▶ **The task**
The word "first" marks the lines to find; copy every such line from the data below.

[Excerpts from a dataset]
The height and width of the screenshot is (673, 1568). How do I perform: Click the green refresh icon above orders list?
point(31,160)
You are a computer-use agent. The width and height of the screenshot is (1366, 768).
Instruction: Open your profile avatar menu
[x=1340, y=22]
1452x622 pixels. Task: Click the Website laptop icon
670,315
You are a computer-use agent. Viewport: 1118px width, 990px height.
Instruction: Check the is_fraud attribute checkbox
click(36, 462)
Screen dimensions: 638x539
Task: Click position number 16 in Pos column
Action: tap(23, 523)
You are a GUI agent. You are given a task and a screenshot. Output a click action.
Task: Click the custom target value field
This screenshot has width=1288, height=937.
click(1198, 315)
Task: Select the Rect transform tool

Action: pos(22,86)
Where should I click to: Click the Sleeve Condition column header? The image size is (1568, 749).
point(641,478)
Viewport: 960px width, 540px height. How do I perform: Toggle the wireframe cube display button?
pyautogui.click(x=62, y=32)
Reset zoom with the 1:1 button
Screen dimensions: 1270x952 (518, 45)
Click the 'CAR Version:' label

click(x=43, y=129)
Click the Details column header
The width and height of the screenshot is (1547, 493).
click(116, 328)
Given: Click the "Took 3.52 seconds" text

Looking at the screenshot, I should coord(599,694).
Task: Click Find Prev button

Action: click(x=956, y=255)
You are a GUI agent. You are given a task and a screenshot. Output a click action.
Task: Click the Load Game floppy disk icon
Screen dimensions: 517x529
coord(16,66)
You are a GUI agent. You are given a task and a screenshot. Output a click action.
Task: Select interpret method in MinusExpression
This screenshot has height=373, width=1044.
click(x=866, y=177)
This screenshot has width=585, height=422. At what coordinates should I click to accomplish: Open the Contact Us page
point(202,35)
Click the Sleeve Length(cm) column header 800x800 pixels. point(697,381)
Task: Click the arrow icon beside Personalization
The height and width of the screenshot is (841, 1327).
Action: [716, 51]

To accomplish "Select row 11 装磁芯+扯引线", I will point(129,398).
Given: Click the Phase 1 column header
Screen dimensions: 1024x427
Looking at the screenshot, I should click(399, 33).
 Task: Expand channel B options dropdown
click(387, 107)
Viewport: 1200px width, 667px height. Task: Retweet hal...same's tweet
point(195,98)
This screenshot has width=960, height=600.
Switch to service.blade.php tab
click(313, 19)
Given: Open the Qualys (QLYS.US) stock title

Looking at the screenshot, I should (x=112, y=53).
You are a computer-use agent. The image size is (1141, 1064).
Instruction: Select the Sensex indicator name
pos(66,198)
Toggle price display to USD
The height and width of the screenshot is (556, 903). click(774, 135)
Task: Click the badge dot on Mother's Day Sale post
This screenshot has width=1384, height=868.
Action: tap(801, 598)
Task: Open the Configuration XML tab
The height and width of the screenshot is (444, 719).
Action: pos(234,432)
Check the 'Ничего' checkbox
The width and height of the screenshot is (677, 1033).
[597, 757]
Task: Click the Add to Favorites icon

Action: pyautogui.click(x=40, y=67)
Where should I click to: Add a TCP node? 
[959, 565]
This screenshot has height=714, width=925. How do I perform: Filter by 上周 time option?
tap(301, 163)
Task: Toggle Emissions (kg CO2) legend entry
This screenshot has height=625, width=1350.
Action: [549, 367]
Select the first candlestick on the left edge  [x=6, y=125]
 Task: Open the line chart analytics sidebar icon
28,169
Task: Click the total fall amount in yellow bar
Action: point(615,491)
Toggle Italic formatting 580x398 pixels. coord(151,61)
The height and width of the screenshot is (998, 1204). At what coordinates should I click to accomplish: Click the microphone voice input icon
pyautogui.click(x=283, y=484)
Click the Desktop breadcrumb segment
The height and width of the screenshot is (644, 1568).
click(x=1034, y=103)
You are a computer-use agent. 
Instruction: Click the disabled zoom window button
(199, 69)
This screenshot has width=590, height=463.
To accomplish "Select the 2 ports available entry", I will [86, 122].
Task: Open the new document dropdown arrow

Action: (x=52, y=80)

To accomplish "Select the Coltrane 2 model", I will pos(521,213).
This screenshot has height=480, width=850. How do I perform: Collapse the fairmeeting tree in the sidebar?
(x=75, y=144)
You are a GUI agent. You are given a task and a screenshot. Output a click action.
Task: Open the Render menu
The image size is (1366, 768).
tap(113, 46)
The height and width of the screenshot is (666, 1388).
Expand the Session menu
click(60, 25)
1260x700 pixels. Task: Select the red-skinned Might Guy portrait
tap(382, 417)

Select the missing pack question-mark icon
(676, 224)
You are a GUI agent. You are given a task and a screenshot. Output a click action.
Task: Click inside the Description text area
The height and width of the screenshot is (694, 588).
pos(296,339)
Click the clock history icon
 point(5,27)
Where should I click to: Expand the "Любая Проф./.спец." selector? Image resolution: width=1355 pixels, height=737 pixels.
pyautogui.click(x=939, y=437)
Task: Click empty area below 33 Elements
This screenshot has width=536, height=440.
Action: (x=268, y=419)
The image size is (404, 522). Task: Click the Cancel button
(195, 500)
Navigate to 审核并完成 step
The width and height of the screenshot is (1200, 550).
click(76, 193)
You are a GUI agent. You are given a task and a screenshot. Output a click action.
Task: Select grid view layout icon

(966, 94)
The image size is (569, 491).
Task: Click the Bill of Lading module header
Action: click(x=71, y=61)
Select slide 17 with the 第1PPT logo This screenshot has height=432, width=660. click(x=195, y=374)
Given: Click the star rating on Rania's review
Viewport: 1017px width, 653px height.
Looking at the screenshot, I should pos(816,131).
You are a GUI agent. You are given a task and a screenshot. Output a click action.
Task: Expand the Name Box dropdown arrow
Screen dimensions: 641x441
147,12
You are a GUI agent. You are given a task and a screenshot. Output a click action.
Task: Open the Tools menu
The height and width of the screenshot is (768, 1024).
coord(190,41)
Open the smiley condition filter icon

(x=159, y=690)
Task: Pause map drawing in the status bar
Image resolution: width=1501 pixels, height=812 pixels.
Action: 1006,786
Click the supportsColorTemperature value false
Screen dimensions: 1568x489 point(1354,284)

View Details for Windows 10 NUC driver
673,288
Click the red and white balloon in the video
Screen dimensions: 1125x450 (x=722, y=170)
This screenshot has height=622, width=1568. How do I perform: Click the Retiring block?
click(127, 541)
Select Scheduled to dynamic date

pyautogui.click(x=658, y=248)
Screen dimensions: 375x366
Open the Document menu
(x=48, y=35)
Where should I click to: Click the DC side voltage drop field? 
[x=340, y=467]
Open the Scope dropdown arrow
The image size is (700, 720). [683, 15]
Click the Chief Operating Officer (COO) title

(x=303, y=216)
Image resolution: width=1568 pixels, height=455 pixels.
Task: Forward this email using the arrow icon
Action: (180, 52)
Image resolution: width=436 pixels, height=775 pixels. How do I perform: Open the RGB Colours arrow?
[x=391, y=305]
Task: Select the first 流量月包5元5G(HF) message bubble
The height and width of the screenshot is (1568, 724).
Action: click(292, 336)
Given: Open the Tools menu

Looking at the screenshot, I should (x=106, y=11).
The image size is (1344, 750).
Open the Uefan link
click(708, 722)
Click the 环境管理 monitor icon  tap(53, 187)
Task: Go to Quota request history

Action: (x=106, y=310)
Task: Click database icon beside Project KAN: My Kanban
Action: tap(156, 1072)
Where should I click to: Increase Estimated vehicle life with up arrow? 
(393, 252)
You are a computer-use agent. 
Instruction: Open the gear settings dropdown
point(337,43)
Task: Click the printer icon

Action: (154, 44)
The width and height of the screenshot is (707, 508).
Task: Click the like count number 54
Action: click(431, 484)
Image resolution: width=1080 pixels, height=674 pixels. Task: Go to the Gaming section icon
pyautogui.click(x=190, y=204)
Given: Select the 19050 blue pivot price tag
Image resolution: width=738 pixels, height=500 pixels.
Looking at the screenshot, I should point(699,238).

▶ **Result of this exercise**
Select the first candlestick on the left edge  [x=6, y=125]
Task: Select the first 流量月包5元5G(HF) message bubble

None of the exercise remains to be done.